The Allegheny Regional Asset District has approved $100,000 in funding for a project that will better link downtown Pittsburgh to the region's trail system.
The Mon Wharf Switchback Ramp will slope down from the Smithfield Street Bridge to the Mon Wharf Landing park and trail. The completed project will allow cyclists easy access in and out of the golden triangle, Point State Park, and the Great Allegheny Passage. The Allegheny Passage is an interstate trail system running 150 miles between Pittsburgh and Washington D.C.
Riverlife, a nonprofit working to redevelop Pittsburgh's riverfronts, will oversee the two-year construction project. The group estimates 800,000 cyclists will use the ramp to transfer between two currently disconnected trails.
"There's a 40-foot drop from the end of the Allegheny Passage Trail down onto the Mon Wharf trail. It really is a missing tooth, if you will. Once the switchback ramp is installed, then all of those cyclists will be able to make it into the park," Schroeder said.
Beyond providing a corridor for recreational cyclists and commuters, the ramp will enable ADA-compliant access for pedestrians to travel between Downtown and the Mon Wharf Landing park, a newly designed space that includes benches, landscaping, and tie ups for kayaks.

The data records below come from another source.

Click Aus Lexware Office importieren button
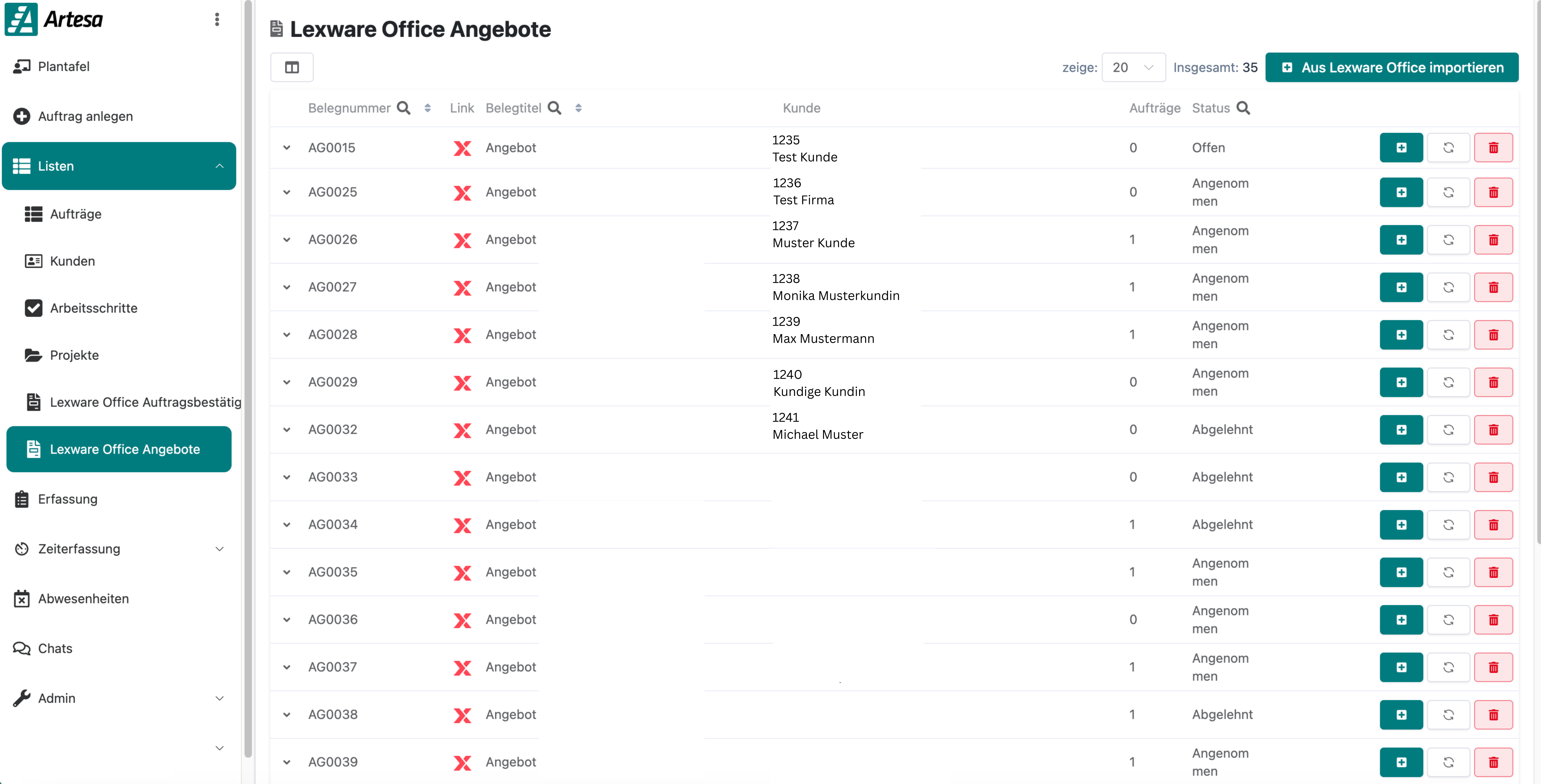 (x=1392, y=68)
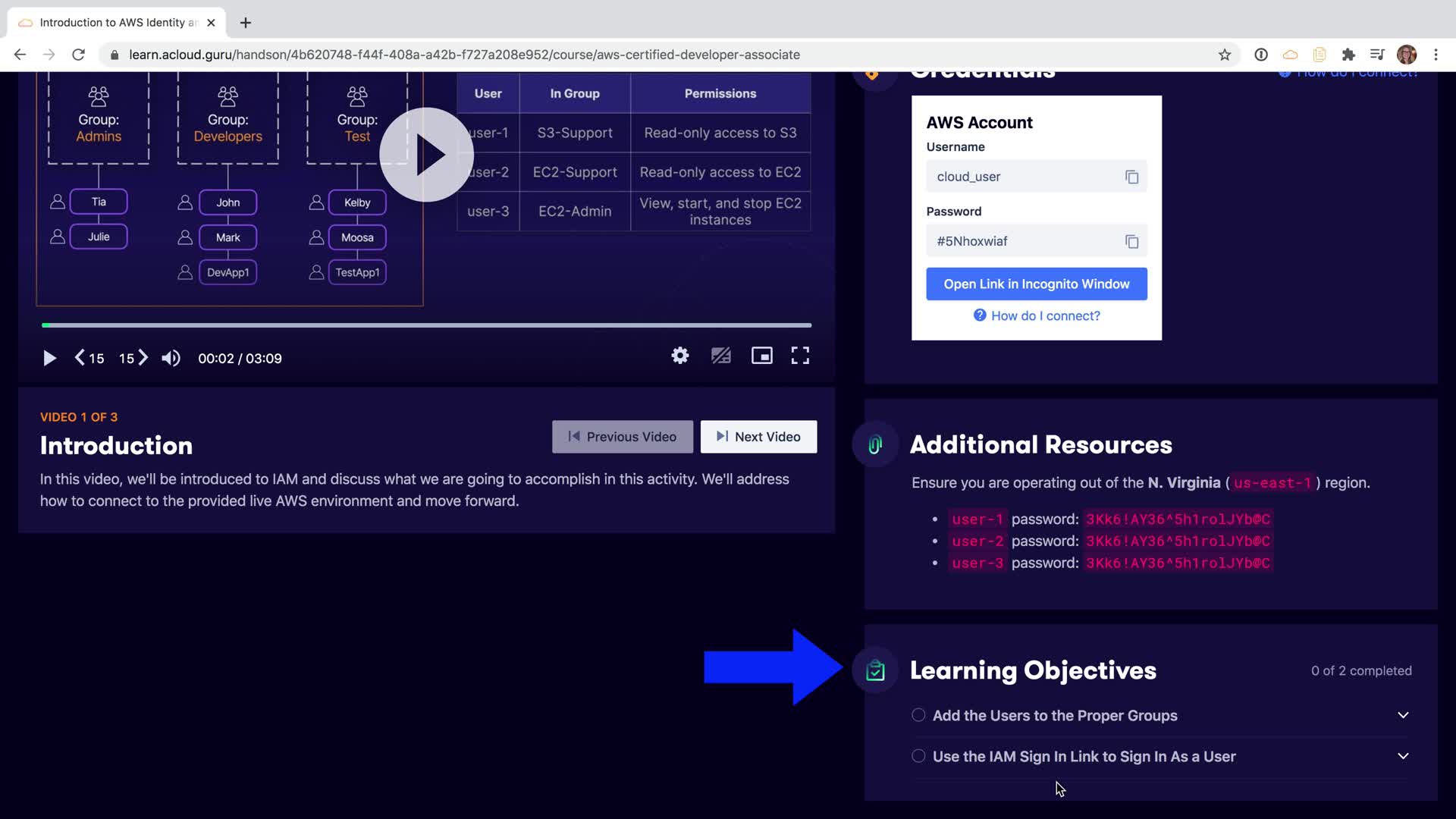Expand Add the Users to the Proper Groups
This screenshot has height=819, width=1456.
1403,715
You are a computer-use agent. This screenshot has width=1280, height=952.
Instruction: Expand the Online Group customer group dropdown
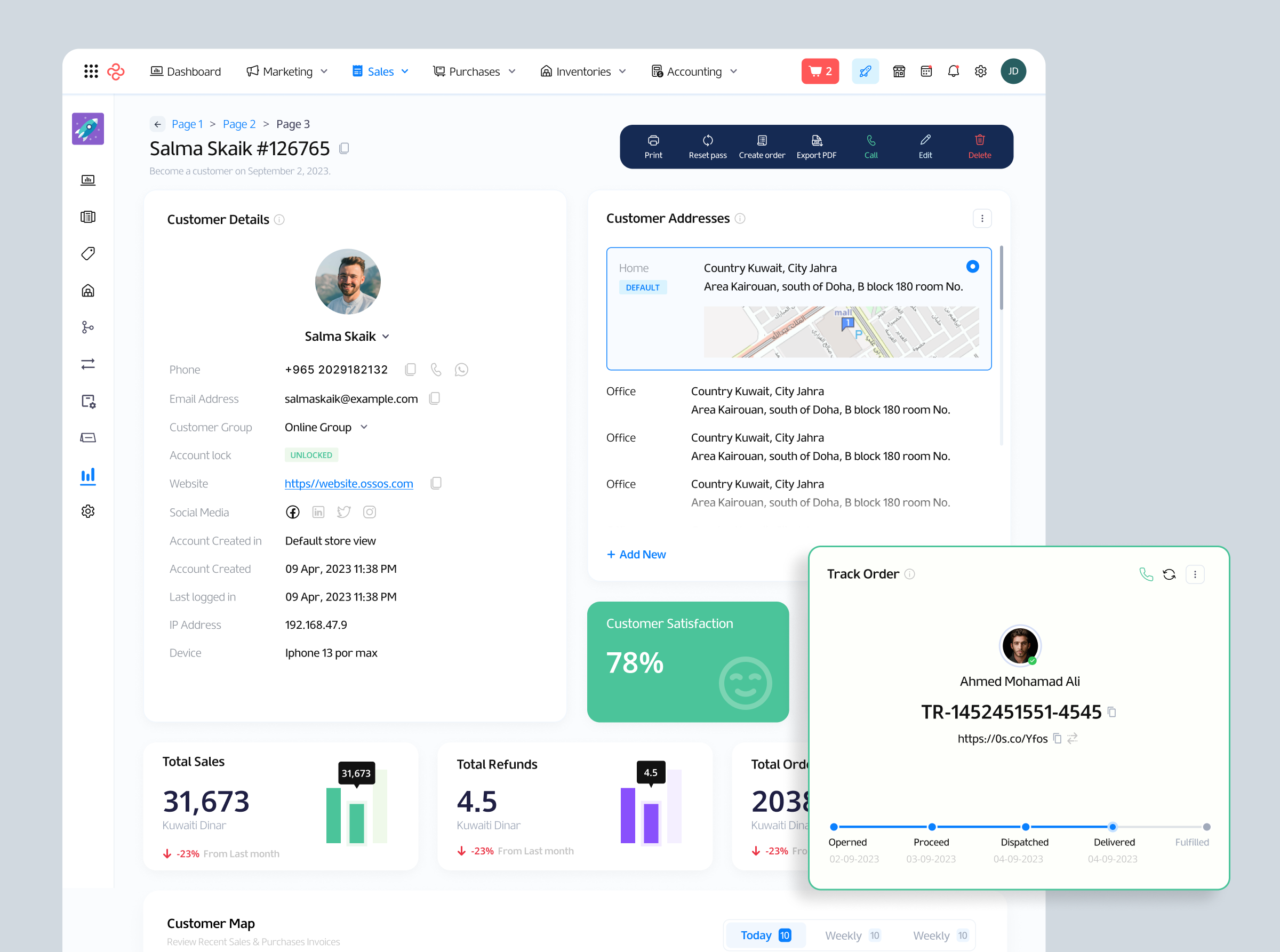(326, 427)
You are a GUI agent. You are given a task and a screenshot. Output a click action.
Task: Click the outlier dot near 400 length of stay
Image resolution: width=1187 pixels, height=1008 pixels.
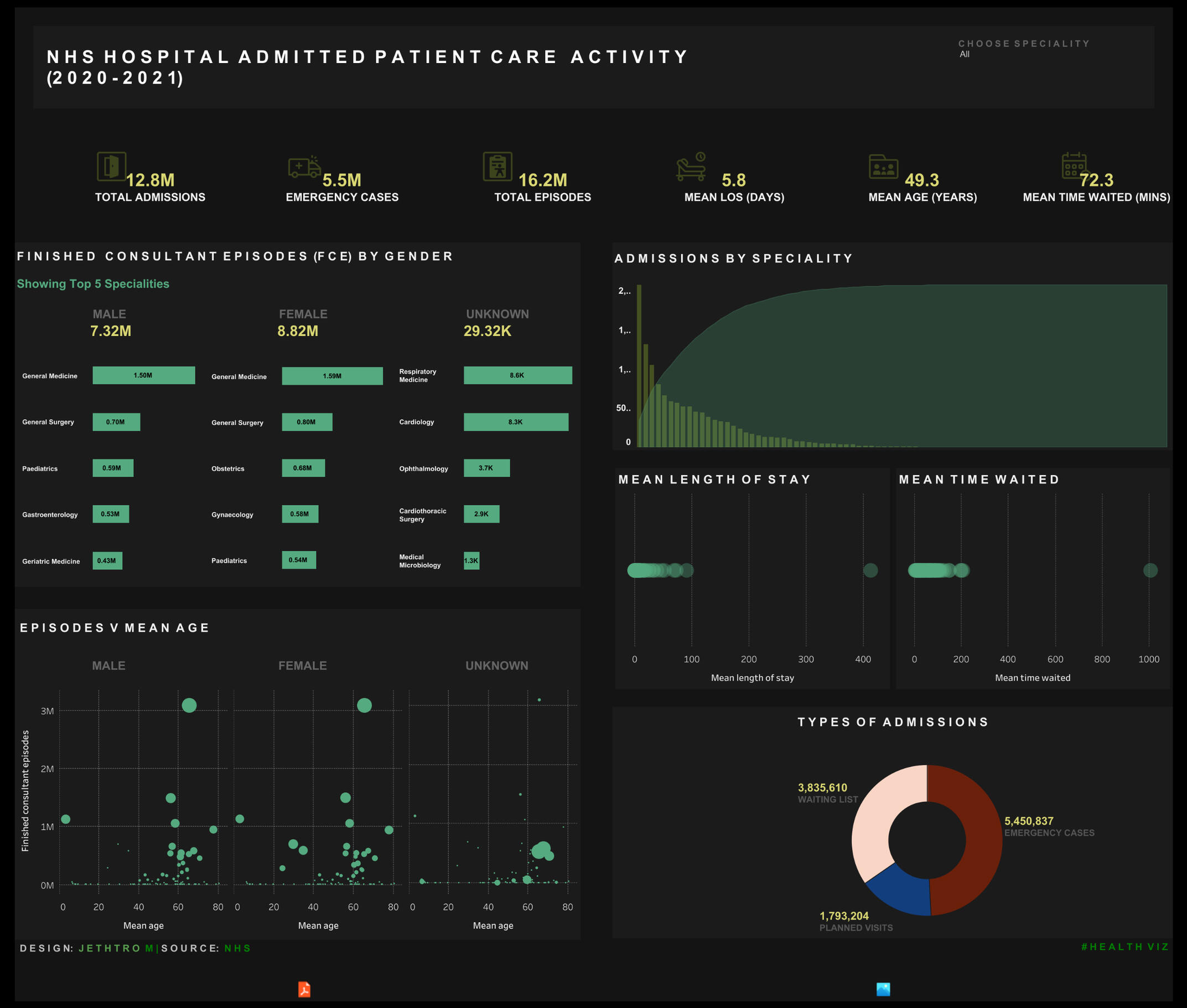click(x=870, y=570)
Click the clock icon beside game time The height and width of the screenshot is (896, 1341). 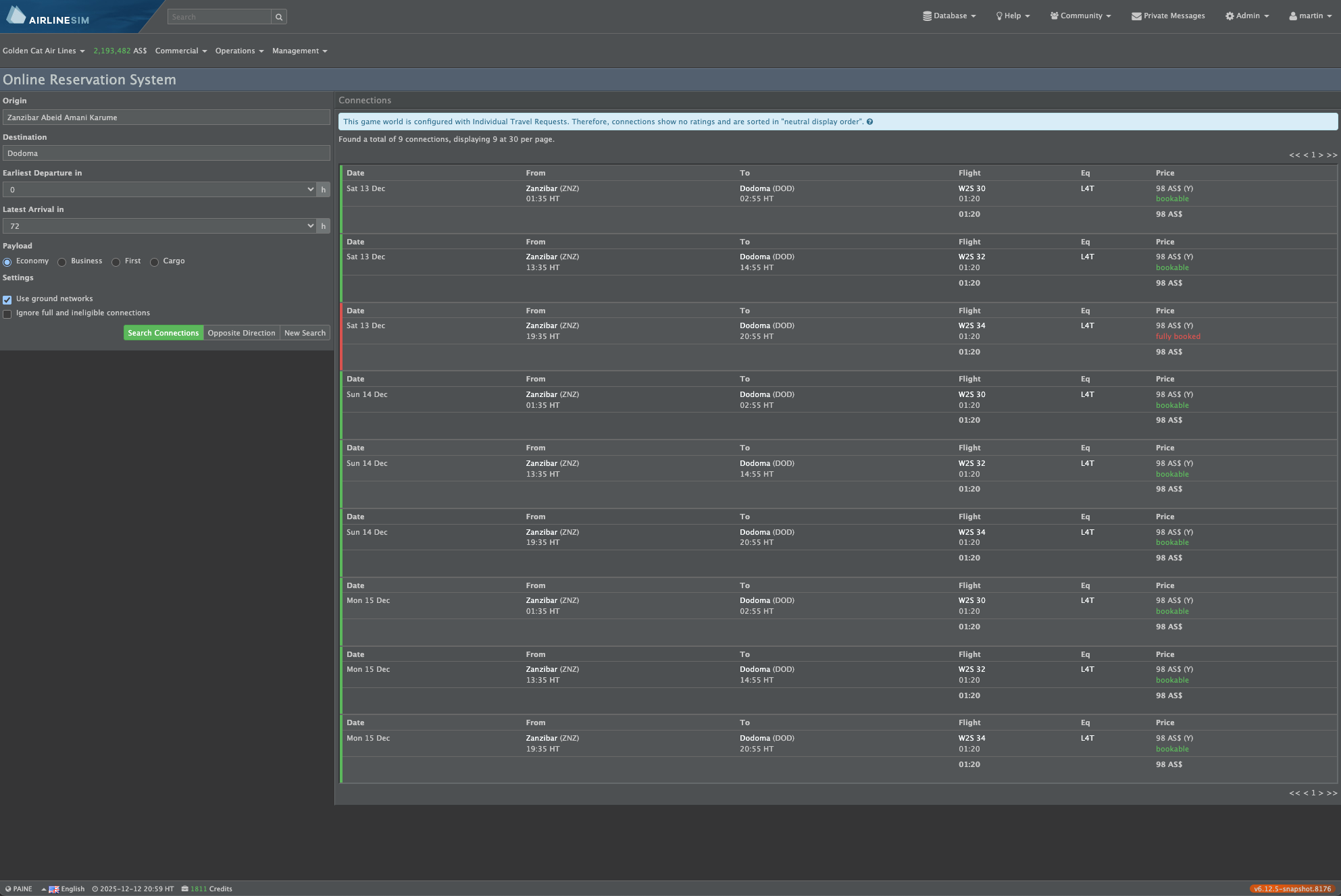point(95,889)
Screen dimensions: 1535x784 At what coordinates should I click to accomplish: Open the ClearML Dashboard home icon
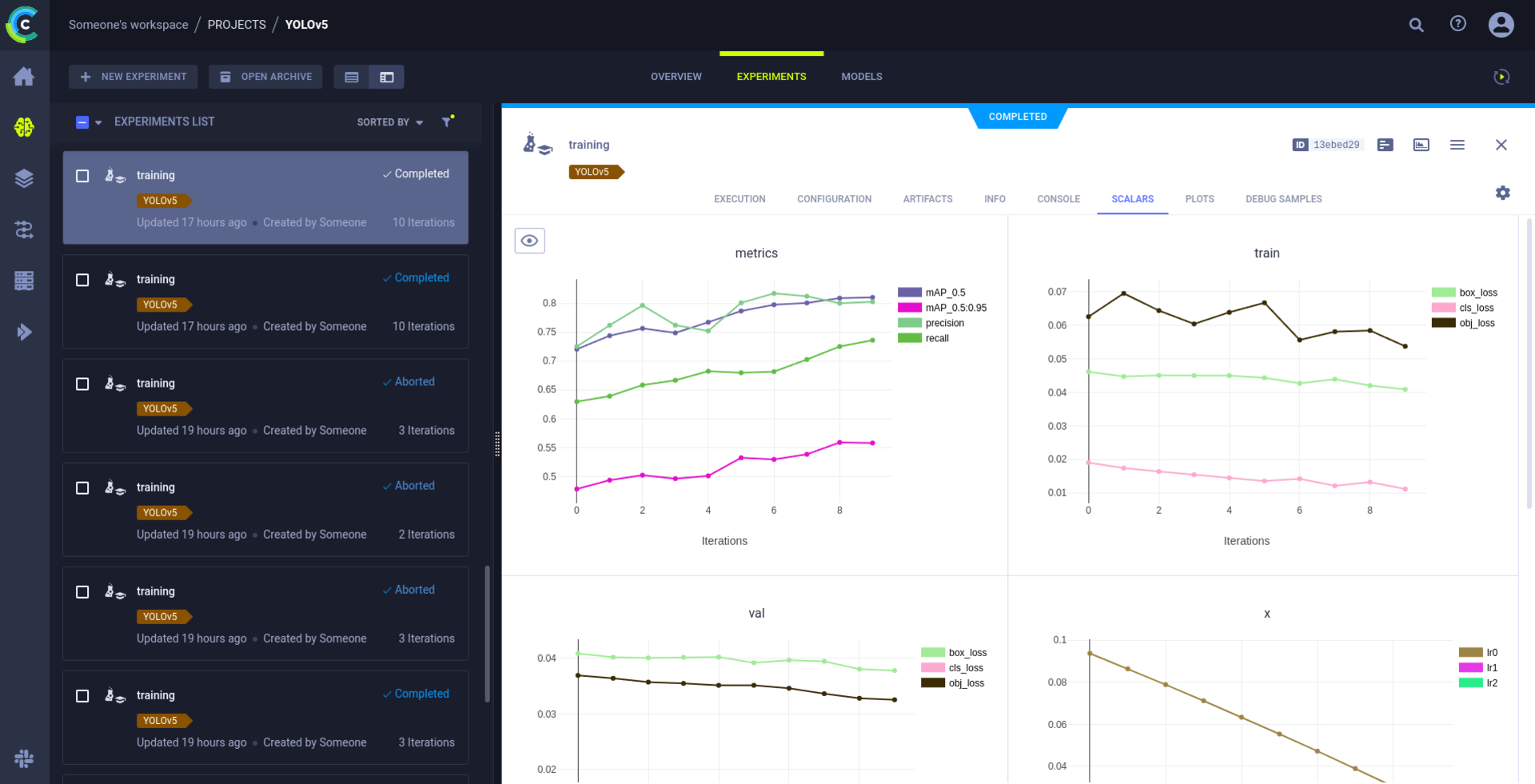[x=24, y=76]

"We are finding that families now are coming to the riverfronts over the weekend to enjoy fishing, to go to sporting events, and to just enjoy being closer to the water," Schroeder said.
Riverlife has raised more than $2 million toward the project, and is about two-thirds of the way to meeting its funding goal. The RAD funding enables work with design and engineering to move forward while fundraising for construction continues. Schroeder expects building will begin by the end of 2012.